### ПРЕДЛОЖЕННЫЙ ОТРЫВОК
· · · · ·

Истинное мужество состоит в том, чтобы любить жизнь, зная о ней всю правду.
Сергей Довлатов
Введение
Над названием «Введение» в начале одной книги (помните, какой?)
Довлатов уже смеялся. Он смеялся много над чем. И это было правильно. Когда он
взялся за перо, многое в нашей жизни могло служить поводом для смеха. Например —
очередь за мебельным гарнитуром сроком на двадцать лет. И люди мечтали
записаться — более того, занимали очередь с вечера для того, чтобы в жестокой
борьбе урвать шанс стать через двадцать лет владельцем вожделенного гарнитура.
Для людей пожилых — а таких в очереди было немало — это была борьба уже не за
выживание, а почти за бессмертие. Во всяком случае, этим они как бы
гарантировали себе двадцать лет активной жизни. Ведь человеческое сознание не
может себе представить, что гарнитур, которому отдано столько времени и сил, так
и не удастся увидеть. Образ коммунизма, твердо обещанного, но потом как-то
рассосавшегося, уже перестал нас возбуждать — может, поэтому веру хотя бы в
гарнитур отнимать у людей было бесчеловечно. Вера необходима, страсти должны
быть — это понимали власти и жизнь такую поддерживали, как могли.
Помню, как однажды в Крыму всех нас выгнали из гостиницы, с
криками: «Землетрясение, землетрясение!» Мы зажгли фары наших машин, врубили
музыку и плясали всю ночь. Утром прошел слух, что несостоявшееся землетрясение
выявило огромное количество недостатков в работе местных органов, оказавшихся в
ту ночь как-то не на высоте, а также вскрыло полную недееспособность армии и
флота. Да и само землетрясение оказалось фальшивым — просто кто-то, напившись,
упал рядом с чутким сейсмографом.
Примерно в таком же «порядке» была и официальная наша литература.
Помню веселое чтение на пляже романа многократного нашего лауреата. Сюжет такой:
секретарь обкома из Сибири, оказавшись с неохотой в Италии (партия послала),
встречает на приеме в посольстве итальянскую герцогиню-красавицу-миллиардершу,
которая, тут же, потеряв голову, бросая многочисленные дворцы и замки,
устремляется за ним в далекую Сибирь, в отчаянии предлагая себя и свои капиталы.
После долгой, страстной ее мольбы он хмуро соглашается взять лишь капиталы — да
и то, ясное дело, не для себя, а для подъема лесного хозяйства области.
«Советская литература — мать гротеска», — помнится, я написал такую статью.
Что и говорить — наша жизнь и литература уже настойчиво требовали
такого писателя, как Довлатов. Всё для него было уже готово. Ну как тут не
писать? Ужасно смешно, смешно до ужаса: золотое время для новой литературы. И
самое поразительное — его произведения, осужденные начальниками всех рангов,
оказались чуть спустя самым точным, если не единственным портретом того времени.

· · · · ·

Продолжите вступление о Довлатове, начав сразу после его последнего предложения. Записи здесь не понадобятся.

### СОХРАНЁННЫЕ ЗАПИСИ
· · · · ·

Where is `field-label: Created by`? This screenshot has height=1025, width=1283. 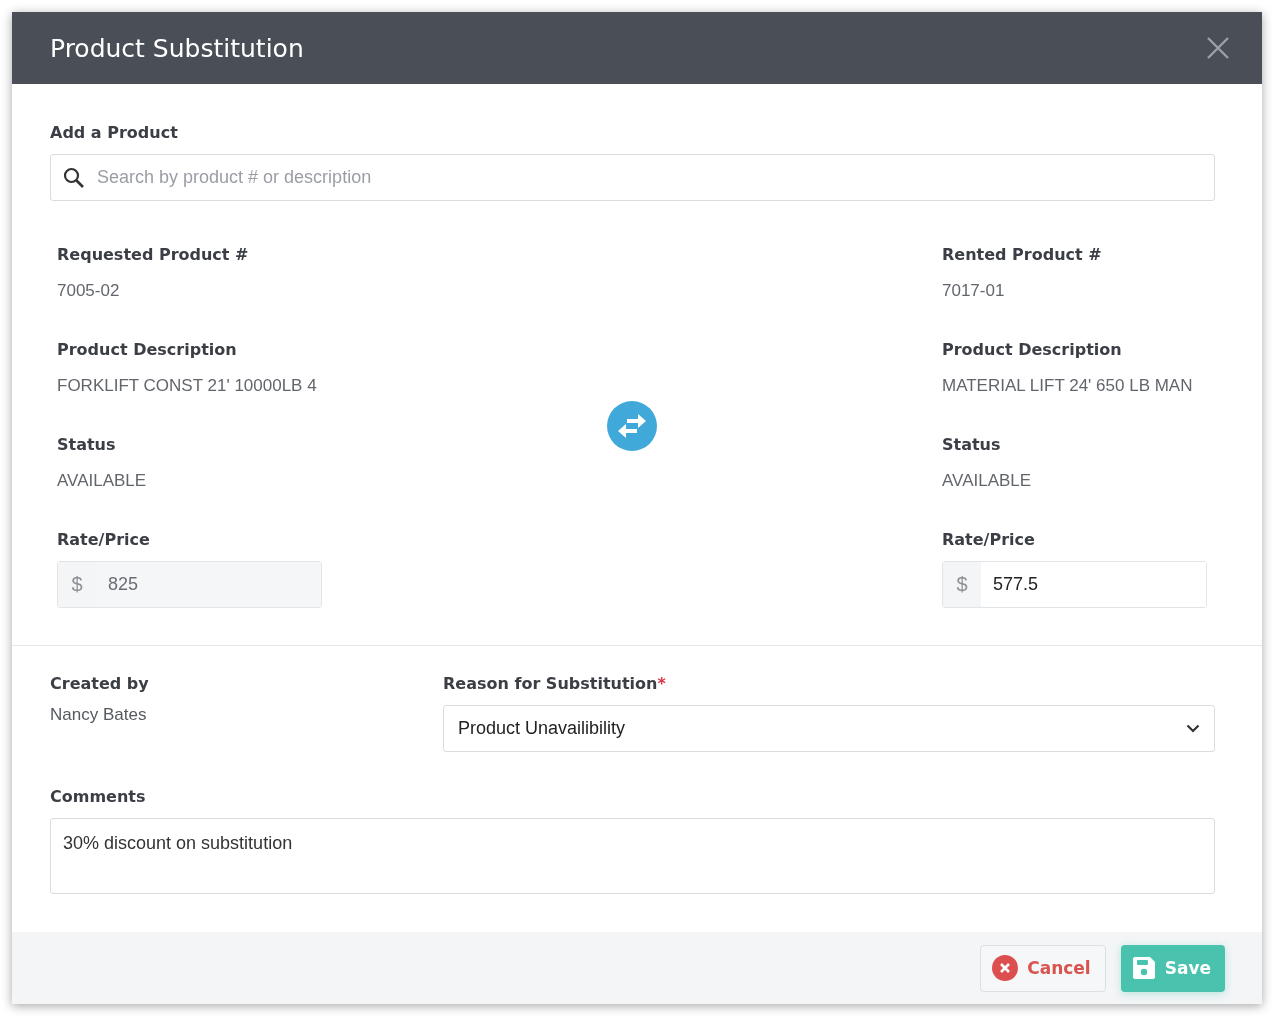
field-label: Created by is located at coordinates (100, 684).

· · · · ·

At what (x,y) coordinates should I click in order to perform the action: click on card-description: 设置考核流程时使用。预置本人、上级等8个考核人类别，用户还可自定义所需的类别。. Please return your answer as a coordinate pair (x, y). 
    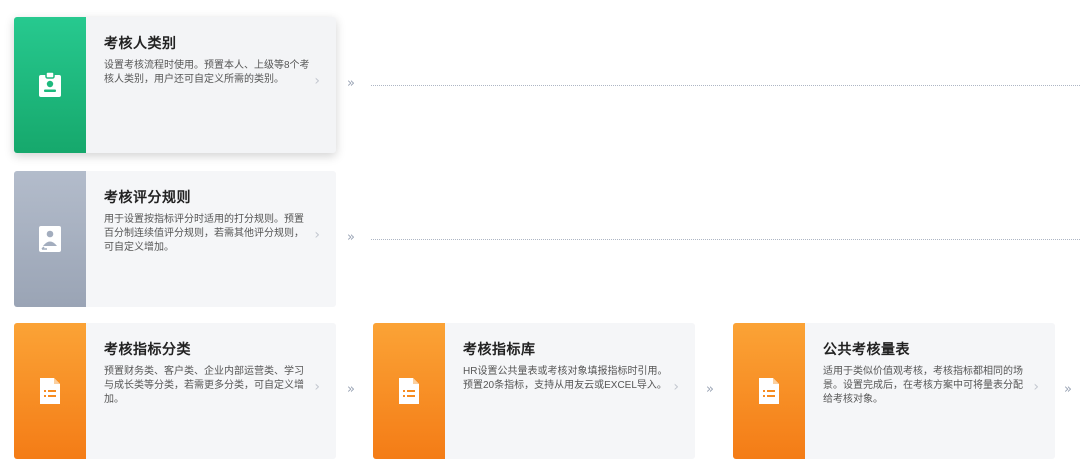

· · · · ·

### ИТОГ ЗАДАНИЯ
Подобно тому, как из эпохи «великих сдвигов» двадцатых — тридцатых любимой
книгой масс оказались «Двенадцать стульев», отодвинувшие в сторону все
орденоносные тома. Гениально об этом сказал Марсель Пруст: «В веках от
литературы остается лишь гротеск». «Золотой осел», «Дон Кихот», Швейк, Остап
Бендер. И Довлатов с «нетипичными» его героями — в этом же ряду. Типичные как-то
потускнели, забылись — как и обычная наша жизнь. А он — нет. Другое дело, что
при такой жизни и его, лучшего писателя своего поколения, тоже «поставили в
очередь» на двадцать лет.
Вот сиди теперь и думай: как же так? Жила целая страна — СССР.
Сколько было бурных событий, особенно в последние годы, в которых участвовали
миллионы людей… Перестройка. Еще, кажется, гласность. Ускорение было? Вроде бы
да. Талоны были? Да… Но — до ускорения или в результате его? Были винные
очереди. В каком году? Что-то уже и не вспомнить, как стоял в этих очередях… А
зачем? Неужто так уж хотелось выпить? Да вроде бы нет. Так чего же стоял?
Странное дело: ничего уже не помнишь, не ощущаешь… Что осталось-то в голове?
Ответ — книги Довлатова! Лучше всего сохранившееся свидетельство нашей эпохи.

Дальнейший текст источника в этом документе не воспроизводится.